Dataset entries:
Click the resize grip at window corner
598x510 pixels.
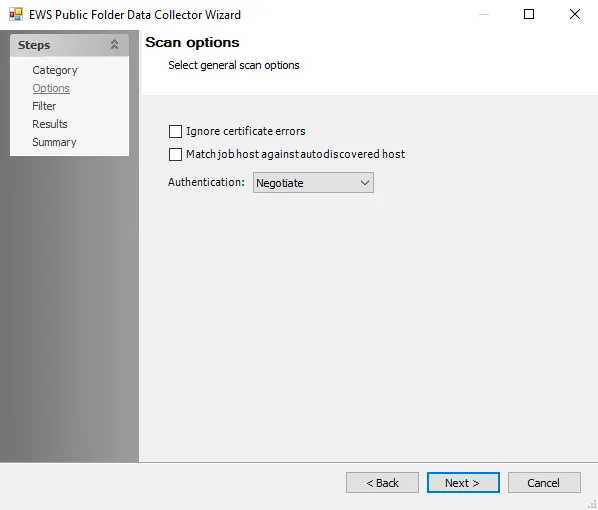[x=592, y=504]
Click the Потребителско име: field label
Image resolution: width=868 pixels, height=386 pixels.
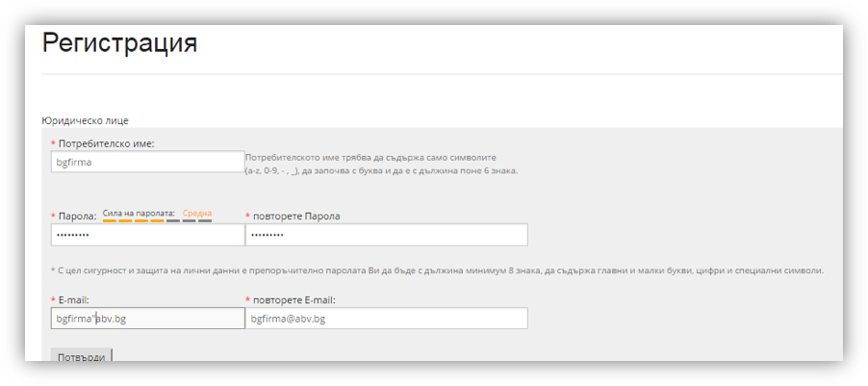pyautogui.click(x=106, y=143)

> Exercise directions:
What is needed is an exact transcription of the lines from the one containing "Image resolution: width=868" through the last line of the records above, both included, with no pictures.

> Final answer:
Image resolution: width=868 pixels, height=386 pixels.
pyautogui.click(x=106, y=143)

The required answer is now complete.